The Milton brewery is a traditional English Ale brewery, albeit lurking in the cunning disguise of a 1980s industrial unit.

We take the finest English Maris Otter malted barley, high quality whole hops and local brewing water to produce our award-winning ales.

All our ingredients are of the finest quality since with the iniquitious British tax regime, the Chancellor of the Exchequer receives a bigger contribution from the price of your pint than we do. Consequently, the price of the ingredients is a small proportion of the overall cost of a pint and therefore only a fool uses cheap ingredients.

The malted barley is milled on-site in our grist mill (see left). Milling on-site results in the freshest possible flavours and ensures high levels of quality control. It also gives us the flexibility to produce individual and distinctive beers all year round.

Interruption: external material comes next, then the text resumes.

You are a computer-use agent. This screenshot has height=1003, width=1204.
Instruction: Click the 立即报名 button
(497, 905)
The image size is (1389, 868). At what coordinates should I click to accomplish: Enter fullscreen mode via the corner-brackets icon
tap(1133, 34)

Milled malt, known as grist, is mixed with hot brewing water, known as liquor, in our custom-made pre-masher. The porridge-like mixture spends one hour in the Mash Tun where the starch in the grist is converted into fermentable brewing sugars.

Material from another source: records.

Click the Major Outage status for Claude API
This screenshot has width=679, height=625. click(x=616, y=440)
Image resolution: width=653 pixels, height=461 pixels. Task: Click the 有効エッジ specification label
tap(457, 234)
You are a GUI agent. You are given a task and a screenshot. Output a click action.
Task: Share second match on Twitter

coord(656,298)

The sweet wort, as it is now known, is run-off through the Under-back into the Copper (so called for the obvious reason that it is made of stainless steel — see right). The copper, which is effectively a large kettle, can boil 15 barrels (540 gallons, 2452 litres) in one go. When the wort is boiling the hops are added. Different beers use different amounts and varieties of malt and of hops in the recipe. Cyclops, our strong ale, uses three different malts and four different hops.

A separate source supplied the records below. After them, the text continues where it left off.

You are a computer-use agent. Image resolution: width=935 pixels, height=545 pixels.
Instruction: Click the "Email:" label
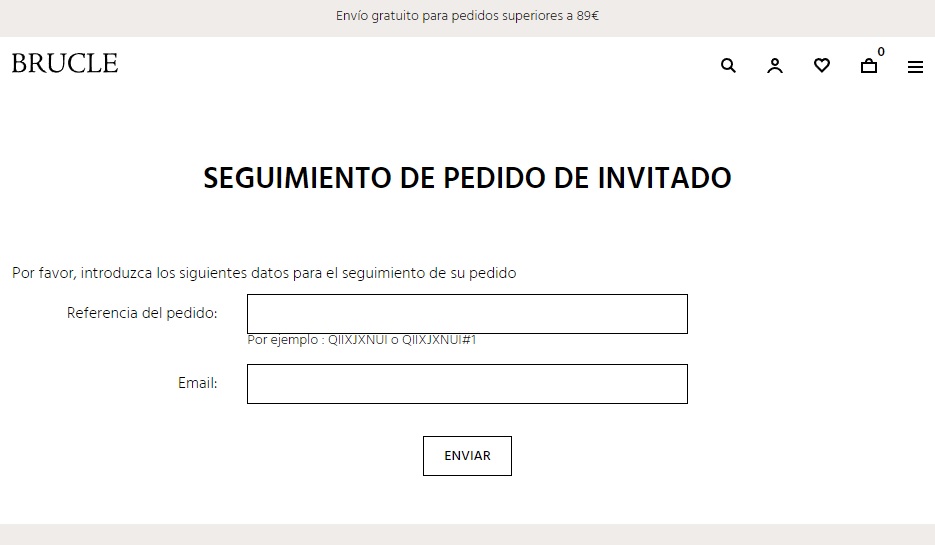(198, 383)
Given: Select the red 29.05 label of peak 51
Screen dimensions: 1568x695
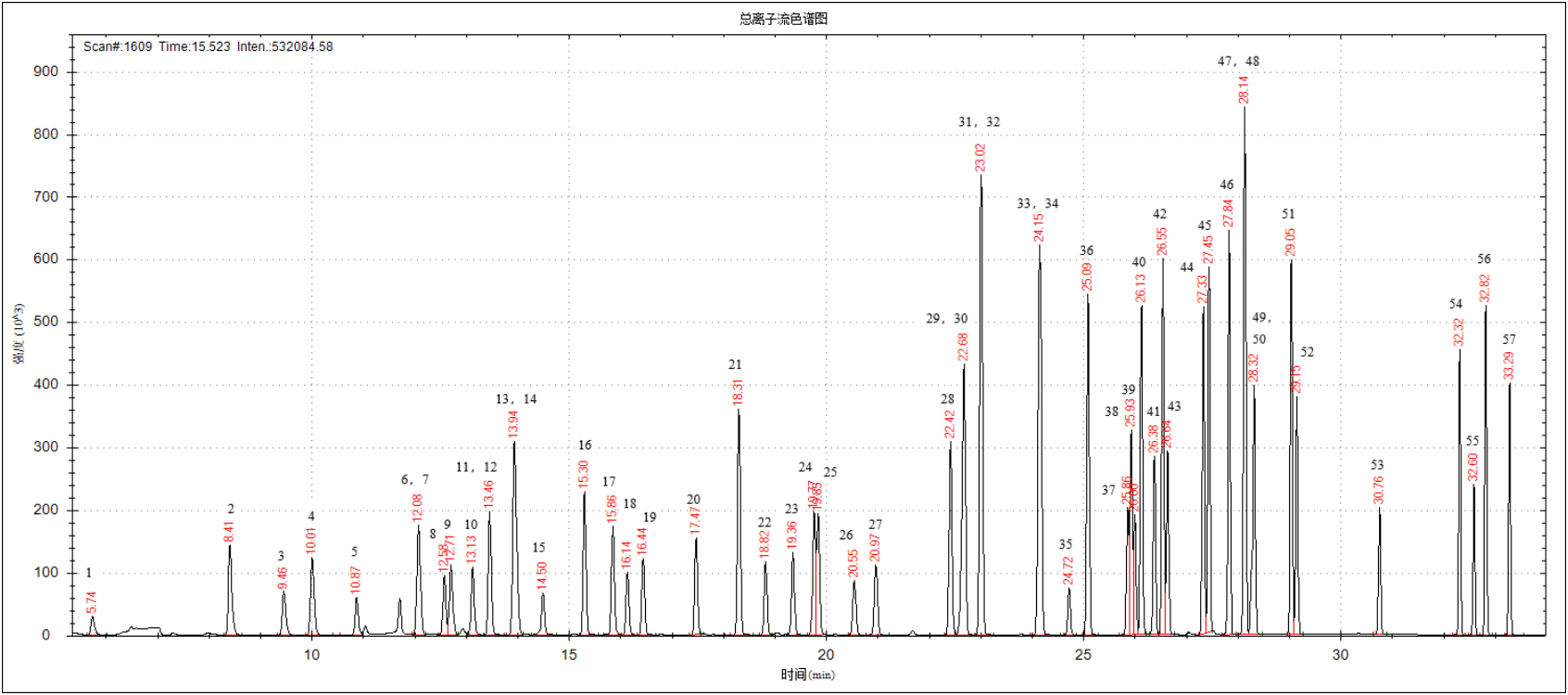Looking at the screenshot, I should click(1290, 242).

The boil lasts at least one hour and extracts the flavour and bitterness from the hops. The wort is then crash-cooled to room temperature and transferred to the fermenters. We have three fermenters ranging in size from twelve (432 gallons, 1961 litres) barrels to thirty barrels.

Top fermenting ale yeast is added (pitched) into the freshly cooled wort. The yeast feeds on the sugars in the wort producing carbon dioxide and alcohol!

After three to five days fermentation is complete and the beer is transferred to 3000 pint maturation vessels. The beer spends at least one week here to ensure that when transferred into casks it reaches the pub in perfect condition — every time!